Ljubljana – La ville-jardin
Ljubljana possède une échelle humaine rare pour une capitale. C'est une ville qui s'écoute autant qu'elle se regarde. En la parcourant, j'ai ressenti une douceur de vivre qui infuse chaque image. Ce n'est pas une ville de chocs, mais une ville de transitions fluides entre la nature et l'architecture baroque ou moderniste.
Une proximité naturelle.
Le contact avec la ville est immédiat. On y photographie les gens dans une sorte de proximité bienveillante. J'ai cherché à capter les gestes simples : une lecture au bord de la rivière, une marche sous les arbres, un échange furtif sur une place.
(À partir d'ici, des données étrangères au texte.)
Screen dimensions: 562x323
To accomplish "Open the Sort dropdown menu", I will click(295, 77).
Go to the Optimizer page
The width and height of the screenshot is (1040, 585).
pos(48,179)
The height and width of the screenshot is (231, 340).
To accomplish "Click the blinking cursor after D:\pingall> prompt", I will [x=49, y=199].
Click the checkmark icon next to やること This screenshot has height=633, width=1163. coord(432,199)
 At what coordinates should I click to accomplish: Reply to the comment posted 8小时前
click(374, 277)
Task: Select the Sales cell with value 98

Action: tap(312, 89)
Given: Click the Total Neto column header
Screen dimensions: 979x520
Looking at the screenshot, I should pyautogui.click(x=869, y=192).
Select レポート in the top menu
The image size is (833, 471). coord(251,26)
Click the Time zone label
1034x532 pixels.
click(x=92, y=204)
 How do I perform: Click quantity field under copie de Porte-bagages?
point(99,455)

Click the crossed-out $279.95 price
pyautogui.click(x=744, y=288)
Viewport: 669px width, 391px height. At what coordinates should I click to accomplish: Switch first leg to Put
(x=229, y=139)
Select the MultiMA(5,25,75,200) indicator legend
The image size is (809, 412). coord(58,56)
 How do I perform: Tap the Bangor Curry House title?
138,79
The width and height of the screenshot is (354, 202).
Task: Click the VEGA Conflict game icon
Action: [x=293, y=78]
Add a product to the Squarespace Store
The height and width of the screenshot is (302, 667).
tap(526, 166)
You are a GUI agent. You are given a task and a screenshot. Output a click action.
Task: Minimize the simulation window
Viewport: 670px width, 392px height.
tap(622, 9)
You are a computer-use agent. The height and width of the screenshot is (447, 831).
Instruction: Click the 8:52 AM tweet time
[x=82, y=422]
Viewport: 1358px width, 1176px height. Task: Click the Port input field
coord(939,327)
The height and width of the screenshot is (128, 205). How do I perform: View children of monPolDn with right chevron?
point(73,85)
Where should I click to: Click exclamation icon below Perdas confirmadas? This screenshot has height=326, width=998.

La lumière y est souvent tamisée par la végétation, créant une atmosphère d'intimité urbaine.
L'empreinte du détail.
J'ai été frappé par le soin apporté aux petites choses. Une porte sculptée, un banc bien placé, la courbe d'un pont. Ljubljana se dévoile par ses détails plus que par ses grands ensembles. Mes photos sont des fragments de ce quotidien paisible, des notes visuelles prises au rythme d'une marche lente et contemplative.
Conclusion.
Photographier Ljubljana, c'est accepter de se laisser porter par une mélancolie joyeuse. C'est une célébration de la lenteur et de la beauté des choses simples.